In my last blog, I discussed how members of my team helped me to understand how the techniques that I used in data migrations and data warehousing could contribute immensely to the world of Data Science. Namely through the discipline of Features Engineering. Before you read this blog, it would first be well worth watching Buck Woody’s short video on an Introduction to the Cortana Intelligence Suite (CIS) to give you some context. I will see you back here in 20 minutes……
…. Ok, so in Buck’s presentation he talks about the CRISP-DM process and how it maps to the Cortana Intelligence Suite of technologies. In the Data Preparation part of the process, he explains how we can generate Feature and Labels, and how these can be consumed within Machine Learning models, R or Python to perform predictive or pre-emptive analytics.
Feature selection refers to the process of selecting the input data for processing and analysis, or of finding the most meaningful inputs. A related term, feature engineering (or feature extraction), refers to the process of extracting useful information or features from existing data.
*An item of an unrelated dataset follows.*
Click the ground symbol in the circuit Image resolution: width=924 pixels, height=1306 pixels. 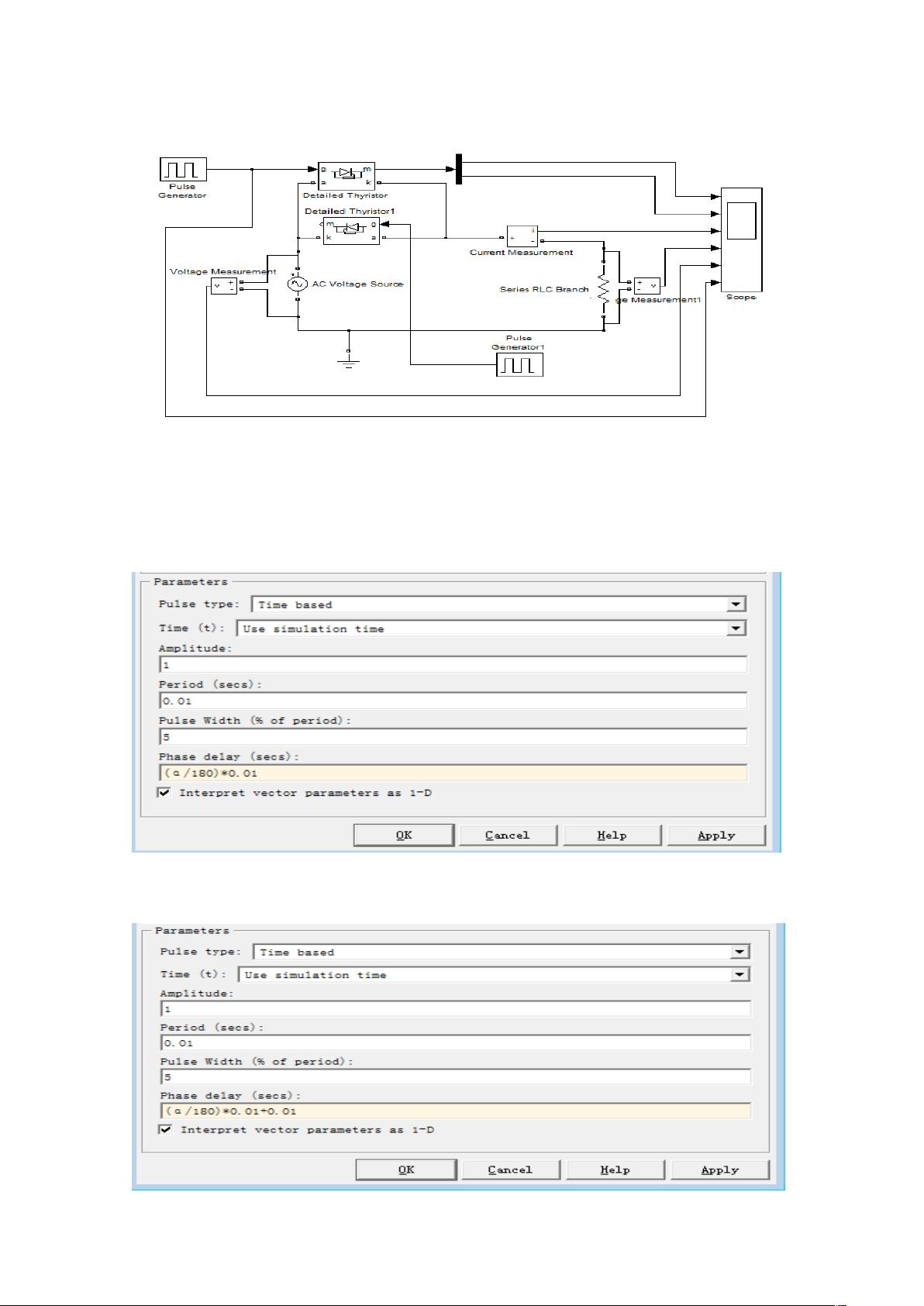click(x=349, y=361)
Hold on a minute! Don’t we do this already as SQL Server professionals? Well, we do. If you have worked on a BI or data warehouse project, or perhaps you have done a data migration, one of the most important aspects of these project is to identify the source data that we require to migrate to the new system or to a data warehouse. During the load we are highly likely to cleanse and transform that data to make it useful for our destination.
Within Data Science, it is widely regarded that Features Engineering is an important aspect of the field. The Data Scientists who I work with agree that it is just as, if not more important than, choosing the right model to use in your machine learning experiments.
It seems to be a subject that is talked about very little in the Data Science world, but it is a discipline that can utilise many of the skills that a SQL Server Professional possesses. Don’t get me wrong, there are still plenty of new skills to be learned in this process and in using the Cortana Intelligence Suite, but it is worth knowing that the skills that we currently have will be useful in this arena.
So now I’m really starting to feel like I am part of a Data Science team. It’s a bit like a team that performs cardiovascular surgery. OK, so I may not be the surgeon, or the anaesthetist, but as the scrub nurse it’s important that I pass on the right tools for the job and that those tools are clean. And my role is seen as just as important as the surgeon who ties the knots. In fact, Ryan Swanstrom has written a great post on Data Science and the Perfect Team.
The first task in the data preparation phase is to extract the features from the source data. At this point you may cleanse it, transform it or indeed augment the data with additional data. In the past SQL Server Integration Services (SSIS) would have been the tool of choice to do this. And you can still use SSIS, however you have the ability to extract and perform data manipulations with the following technologies in the Cortana Intelligence Suite.
- Azure Data Factory – a service that orchestrates data movement and cleansin in Azure
- R – an open source language that can perform data manipulation and statistical analysis
- Azure Streaming Analytics – a service that simplifies complex event processing using standard Transact-SQL statement to manipulate datasets.
I will go through these tools in future blogs, and I know R isn’t strictly in the CIS, but as you become more familiar with the language you will find that it can be integrated with many of the CIS technologies that are available, to great effect.
And for completeness. Labels are the attributes that you are trying to predict in a model. So Features Engineering plays a particularly important role in ensuring that your features are primed as best as they can given the business understanding of the data. But remember, like Buck states in his video, you may not even do any modelling with the features that you select, and just push the features to a Power BI Dashboard for descriptive analytics.
So what we have established in this blog is that we already have some of the skillsets as SQL Server professionals that can contribute to data science through the field of Features Engineering. Its time to get the popcorn and look into this a bit more.